Tarea: Prosiga el texto sobre la lluvia de asteroides de hace 800 millones de años a partir de su última oración.

Fragmento del texto:
+ + + + +

Hace aproximadamente 800 millones de años, una colisión en el cinturón principal de asteroides podría haber desencadenado una lluvia de escombros hacia la Tierra, Marte y la Luna. Los investigadores proponen este escenario para explicar una concentración inusual de impactos y cambios globales.
El evento estaría relacionado con la desintegración de un antiguo cuerpo progenitor de la familia de asteroides Eulalia. Esta colisión habría producido numerosos fragmentos ricos en carbono. Una parte de ellos habría sido desplazada lentamente hacia una zona orbital inestable.

Los investigadores utilizaron modelos numéricos para rastrear la evolución de estos fragmentos. Su simulación tiene en cuenta la gravedad de los planetas, pero también el efecto Yarkovsky. Este fenómeno modifica progresivamente la órbita de un pequeño asteroide bajo el efecto del calor recibido y reemitido.
Según los cálculos, aproximadamente tres cuartas partes de los fragmentos habrían terminado alcanzando una resonancia con Júpiter. Esta configuración habría favorecido su desplazamiento hacia la región ocupada por los planetas interiores. Entonces se habría producido un bombardeo durante un período de hasta 150 millones de años.
La Luna proporciona las pistas más visibles. Varios estudios ya han indicado un aumento importante de los impactos lunares alrededor de esa época. La edad de algunos cráteres y de vidrios producidos por impactos corresponde a ese período.

+ + + + +

[Datos de localización por coordenadas de píxeles]
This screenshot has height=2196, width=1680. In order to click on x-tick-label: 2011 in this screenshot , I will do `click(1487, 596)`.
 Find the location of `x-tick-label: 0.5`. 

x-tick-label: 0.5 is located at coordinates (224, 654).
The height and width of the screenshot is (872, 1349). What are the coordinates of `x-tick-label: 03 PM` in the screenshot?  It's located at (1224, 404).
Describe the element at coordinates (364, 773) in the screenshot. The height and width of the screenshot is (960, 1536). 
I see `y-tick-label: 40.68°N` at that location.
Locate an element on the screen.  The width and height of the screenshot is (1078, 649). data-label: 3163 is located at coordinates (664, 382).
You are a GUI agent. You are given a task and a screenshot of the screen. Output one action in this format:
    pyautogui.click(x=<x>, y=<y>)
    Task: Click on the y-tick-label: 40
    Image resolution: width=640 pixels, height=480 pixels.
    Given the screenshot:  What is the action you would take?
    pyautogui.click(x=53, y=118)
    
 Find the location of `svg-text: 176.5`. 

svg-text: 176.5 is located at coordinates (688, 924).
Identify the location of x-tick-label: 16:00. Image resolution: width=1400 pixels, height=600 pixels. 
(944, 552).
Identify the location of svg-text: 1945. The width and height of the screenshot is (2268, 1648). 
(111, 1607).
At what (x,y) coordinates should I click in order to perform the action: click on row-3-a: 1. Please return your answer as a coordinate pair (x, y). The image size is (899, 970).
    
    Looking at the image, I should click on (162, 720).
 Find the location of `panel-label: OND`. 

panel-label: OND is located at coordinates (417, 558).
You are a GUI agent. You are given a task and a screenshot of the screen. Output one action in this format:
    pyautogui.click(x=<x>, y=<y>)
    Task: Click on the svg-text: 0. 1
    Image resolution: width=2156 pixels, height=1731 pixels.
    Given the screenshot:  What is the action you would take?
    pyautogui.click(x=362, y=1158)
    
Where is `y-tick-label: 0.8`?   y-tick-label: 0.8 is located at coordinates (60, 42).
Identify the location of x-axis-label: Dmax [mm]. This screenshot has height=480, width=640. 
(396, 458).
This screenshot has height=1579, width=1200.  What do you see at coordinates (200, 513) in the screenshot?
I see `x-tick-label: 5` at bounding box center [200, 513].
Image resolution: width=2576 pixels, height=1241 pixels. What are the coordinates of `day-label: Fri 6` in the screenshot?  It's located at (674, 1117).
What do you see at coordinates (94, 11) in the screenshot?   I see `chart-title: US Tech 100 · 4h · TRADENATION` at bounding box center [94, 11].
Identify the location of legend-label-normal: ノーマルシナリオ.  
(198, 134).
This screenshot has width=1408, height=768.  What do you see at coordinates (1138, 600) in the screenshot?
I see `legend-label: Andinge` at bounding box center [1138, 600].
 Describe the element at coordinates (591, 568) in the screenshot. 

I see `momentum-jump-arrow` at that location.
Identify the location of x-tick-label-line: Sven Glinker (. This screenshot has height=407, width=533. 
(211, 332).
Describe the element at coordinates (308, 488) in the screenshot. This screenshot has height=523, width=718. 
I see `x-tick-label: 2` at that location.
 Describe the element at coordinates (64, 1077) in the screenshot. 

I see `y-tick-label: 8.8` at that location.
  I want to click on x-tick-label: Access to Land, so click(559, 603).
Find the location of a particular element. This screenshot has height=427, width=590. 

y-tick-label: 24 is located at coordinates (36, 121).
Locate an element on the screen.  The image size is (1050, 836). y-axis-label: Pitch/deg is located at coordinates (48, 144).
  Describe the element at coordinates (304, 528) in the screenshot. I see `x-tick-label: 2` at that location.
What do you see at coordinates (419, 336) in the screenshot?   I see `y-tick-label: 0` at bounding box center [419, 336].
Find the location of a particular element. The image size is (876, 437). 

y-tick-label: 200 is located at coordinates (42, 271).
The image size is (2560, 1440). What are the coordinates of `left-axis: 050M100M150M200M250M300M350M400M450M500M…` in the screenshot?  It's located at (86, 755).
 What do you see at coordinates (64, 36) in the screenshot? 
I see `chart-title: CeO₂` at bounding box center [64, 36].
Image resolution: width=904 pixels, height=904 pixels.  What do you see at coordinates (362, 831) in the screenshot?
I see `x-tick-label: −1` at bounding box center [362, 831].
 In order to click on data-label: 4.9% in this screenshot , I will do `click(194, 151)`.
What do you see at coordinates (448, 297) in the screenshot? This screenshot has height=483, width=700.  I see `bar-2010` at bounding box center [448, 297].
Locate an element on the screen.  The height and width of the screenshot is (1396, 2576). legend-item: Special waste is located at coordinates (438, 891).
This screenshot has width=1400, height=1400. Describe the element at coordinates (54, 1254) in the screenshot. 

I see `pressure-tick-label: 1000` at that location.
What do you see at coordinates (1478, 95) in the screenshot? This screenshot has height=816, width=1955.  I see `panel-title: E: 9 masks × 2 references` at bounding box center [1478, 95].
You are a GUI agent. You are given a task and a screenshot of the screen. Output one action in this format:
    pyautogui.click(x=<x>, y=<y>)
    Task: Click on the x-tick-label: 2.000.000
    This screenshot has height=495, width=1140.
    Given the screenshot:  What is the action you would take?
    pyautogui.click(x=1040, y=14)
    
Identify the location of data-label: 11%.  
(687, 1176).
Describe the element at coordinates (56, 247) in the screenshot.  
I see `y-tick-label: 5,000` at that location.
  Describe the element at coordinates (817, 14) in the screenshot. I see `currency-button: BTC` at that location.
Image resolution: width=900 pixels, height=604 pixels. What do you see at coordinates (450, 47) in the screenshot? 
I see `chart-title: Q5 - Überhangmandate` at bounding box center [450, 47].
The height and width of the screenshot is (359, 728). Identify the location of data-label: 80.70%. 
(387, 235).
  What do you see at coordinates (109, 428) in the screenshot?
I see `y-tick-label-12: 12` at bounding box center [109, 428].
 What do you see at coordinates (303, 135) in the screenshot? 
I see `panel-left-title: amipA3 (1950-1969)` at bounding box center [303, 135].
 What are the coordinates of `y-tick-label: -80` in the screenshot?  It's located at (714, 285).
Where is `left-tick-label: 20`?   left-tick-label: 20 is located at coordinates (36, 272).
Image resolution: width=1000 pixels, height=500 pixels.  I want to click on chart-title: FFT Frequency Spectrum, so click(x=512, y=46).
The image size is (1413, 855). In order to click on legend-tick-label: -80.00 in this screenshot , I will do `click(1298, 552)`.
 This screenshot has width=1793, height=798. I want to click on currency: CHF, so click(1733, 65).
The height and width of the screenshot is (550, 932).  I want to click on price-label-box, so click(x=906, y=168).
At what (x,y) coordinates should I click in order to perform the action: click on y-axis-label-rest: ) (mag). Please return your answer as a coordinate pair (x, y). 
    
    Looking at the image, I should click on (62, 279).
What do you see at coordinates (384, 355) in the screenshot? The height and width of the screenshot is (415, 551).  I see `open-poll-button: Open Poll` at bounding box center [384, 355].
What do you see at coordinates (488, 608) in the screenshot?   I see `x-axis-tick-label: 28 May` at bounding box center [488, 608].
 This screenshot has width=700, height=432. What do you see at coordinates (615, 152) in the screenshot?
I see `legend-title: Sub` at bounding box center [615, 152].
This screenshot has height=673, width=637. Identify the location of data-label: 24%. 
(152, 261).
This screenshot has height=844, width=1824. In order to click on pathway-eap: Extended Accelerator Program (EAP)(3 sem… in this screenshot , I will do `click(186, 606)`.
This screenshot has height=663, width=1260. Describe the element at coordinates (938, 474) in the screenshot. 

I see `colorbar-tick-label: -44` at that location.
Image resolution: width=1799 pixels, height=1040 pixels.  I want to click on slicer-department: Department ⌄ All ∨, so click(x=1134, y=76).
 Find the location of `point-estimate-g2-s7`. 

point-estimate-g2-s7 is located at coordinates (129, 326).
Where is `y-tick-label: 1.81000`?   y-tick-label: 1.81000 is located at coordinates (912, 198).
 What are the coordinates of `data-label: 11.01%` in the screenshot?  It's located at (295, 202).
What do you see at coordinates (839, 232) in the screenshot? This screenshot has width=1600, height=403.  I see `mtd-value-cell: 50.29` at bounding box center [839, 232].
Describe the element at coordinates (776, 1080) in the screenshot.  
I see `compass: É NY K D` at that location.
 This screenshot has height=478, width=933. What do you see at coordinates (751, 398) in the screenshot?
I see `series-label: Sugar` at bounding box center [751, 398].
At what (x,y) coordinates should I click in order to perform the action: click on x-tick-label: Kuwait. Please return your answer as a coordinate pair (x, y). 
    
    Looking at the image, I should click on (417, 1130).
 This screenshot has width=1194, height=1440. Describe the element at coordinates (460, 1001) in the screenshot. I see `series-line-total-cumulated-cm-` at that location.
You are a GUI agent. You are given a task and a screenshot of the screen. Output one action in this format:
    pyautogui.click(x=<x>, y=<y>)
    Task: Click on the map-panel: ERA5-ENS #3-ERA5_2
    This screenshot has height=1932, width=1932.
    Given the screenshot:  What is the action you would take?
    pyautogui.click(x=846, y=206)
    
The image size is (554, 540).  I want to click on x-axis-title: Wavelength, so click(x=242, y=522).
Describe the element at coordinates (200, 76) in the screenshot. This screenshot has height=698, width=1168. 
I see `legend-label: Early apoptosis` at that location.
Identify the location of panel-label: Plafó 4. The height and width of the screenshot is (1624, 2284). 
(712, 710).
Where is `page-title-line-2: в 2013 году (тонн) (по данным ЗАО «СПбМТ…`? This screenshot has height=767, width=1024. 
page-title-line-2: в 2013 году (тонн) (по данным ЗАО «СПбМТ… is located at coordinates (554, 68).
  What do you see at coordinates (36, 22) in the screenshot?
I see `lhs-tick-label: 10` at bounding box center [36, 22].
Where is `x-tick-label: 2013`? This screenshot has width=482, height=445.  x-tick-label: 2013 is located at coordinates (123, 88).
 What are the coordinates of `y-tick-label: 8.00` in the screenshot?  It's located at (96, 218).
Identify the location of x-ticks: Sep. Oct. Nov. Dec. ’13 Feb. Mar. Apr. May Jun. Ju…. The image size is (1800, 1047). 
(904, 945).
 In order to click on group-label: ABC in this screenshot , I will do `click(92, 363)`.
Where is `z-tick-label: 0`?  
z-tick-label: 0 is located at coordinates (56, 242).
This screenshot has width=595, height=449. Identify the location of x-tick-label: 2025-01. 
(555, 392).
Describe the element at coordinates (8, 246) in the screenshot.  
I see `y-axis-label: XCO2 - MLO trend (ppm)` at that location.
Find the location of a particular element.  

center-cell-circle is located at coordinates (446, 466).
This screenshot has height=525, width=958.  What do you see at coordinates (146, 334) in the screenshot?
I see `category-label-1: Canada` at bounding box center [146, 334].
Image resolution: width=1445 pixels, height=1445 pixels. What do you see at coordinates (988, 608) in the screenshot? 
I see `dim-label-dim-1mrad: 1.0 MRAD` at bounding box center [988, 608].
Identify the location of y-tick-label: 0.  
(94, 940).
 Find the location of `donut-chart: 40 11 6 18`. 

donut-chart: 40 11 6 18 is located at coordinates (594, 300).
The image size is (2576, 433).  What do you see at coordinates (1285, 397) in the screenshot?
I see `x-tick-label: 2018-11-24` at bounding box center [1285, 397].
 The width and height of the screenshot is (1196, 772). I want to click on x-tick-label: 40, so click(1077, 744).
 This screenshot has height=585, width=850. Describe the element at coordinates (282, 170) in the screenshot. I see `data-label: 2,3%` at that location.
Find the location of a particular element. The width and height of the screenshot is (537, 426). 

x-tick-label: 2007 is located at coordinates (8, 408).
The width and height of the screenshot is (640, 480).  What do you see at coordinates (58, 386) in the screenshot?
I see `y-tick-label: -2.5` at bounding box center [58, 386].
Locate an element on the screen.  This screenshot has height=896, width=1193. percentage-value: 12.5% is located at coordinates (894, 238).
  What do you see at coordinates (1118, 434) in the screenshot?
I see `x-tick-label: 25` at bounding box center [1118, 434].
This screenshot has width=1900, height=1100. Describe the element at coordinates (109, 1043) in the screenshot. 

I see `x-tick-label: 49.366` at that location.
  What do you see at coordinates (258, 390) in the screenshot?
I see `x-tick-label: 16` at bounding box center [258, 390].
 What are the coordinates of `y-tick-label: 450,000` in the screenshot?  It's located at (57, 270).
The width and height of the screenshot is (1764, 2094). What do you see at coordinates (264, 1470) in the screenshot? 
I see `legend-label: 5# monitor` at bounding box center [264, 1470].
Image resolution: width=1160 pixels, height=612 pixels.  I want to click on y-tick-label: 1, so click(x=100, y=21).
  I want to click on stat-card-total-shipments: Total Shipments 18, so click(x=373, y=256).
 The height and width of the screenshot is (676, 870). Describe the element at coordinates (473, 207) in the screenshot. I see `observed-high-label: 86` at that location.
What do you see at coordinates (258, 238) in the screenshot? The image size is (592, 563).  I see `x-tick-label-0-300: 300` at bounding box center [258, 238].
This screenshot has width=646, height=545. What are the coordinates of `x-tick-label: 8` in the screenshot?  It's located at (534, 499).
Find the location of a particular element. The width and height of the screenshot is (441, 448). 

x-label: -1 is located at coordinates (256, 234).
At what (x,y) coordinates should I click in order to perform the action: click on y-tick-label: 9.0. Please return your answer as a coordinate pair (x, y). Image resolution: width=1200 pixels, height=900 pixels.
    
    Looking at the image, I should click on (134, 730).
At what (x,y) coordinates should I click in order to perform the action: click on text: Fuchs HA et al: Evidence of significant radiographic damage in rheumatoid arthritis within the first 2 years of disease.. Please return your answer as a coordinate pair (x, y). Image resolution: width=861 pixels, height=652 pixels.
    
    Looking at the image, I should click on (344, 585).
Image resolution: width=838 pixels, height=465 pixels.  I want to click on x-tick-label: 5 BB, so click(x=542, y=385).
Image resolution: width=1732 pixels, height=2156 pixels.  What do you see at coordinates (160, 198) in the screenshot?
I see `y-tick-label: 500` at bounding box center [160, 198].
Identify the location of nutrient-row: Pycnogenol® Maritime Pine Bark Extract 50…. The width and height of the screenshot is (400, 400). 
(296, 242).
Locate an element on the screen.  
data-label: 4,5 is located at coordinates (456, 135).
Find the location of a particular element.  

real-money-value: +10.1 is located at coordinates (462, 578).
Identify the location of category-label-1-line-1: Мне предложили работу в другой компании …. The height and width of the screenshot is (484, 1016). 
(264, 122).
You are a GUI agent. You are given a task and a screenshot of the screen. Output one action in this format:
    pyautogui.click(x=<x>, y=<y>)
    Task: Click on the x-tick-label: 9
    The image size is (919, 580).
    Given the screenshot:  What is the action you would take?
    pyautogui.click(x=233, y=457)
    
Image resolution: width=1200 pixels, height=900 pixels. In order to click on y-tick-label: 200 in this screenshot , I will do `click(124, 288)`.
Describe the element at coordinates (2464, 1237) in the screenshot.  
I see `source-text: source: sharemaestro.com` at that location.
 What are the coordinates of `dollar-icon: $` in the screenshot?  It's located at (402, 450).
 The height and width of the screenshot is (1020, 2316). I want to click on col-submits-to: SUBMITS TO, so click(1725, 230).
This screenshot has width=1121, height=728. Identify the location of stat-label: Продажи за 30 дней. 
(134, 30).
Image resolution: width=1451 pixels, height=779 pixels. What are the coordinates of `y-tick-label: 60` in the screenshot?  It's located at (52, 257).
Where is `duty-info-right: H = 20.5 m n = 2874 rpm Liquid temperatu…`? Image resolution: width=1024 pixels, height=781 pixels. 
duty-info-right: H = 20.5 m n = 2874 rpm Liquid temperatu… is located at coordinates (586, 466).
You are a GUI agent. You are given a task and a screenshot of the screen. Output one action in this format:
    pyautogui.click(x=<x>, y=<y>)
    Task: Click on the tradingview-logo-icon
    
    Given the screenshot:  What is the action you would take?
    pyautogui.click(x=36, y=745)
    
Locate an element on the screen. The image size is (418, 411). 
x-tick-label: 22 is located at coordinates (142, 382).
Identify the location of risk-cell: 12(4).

+ + + + +

Resultado:
El modelo relaciona especialmente el evento con la formación del cráter Copérnico, aunque esta interpretación deberá ser contrastada con otros datos.
En la Tierra, el período coincide con importantes cambios en la biosfera. Es posible que algunos impactos hayan perturbado el clima o los ecosistemas, pero el vínculo sigue siendo difícil de demostrar. La erosión y la tectónica han borrado la mayoría de los cráteres terrestres antiguos.
Marte también podría haber sufrido consecuencias. Los autores indican que los impactos quizás contribuyeron a una fase de actividad volcánica.
Este estudio muestra que una colisión en el cinturón de asteroides puede influir en la historia de varios planetas. Las futuras misiones lunares y marcianas podrían proporcionar muestras adicionales para verificar si esta lluvia de escombros realmente afectó al Sistema solar interno.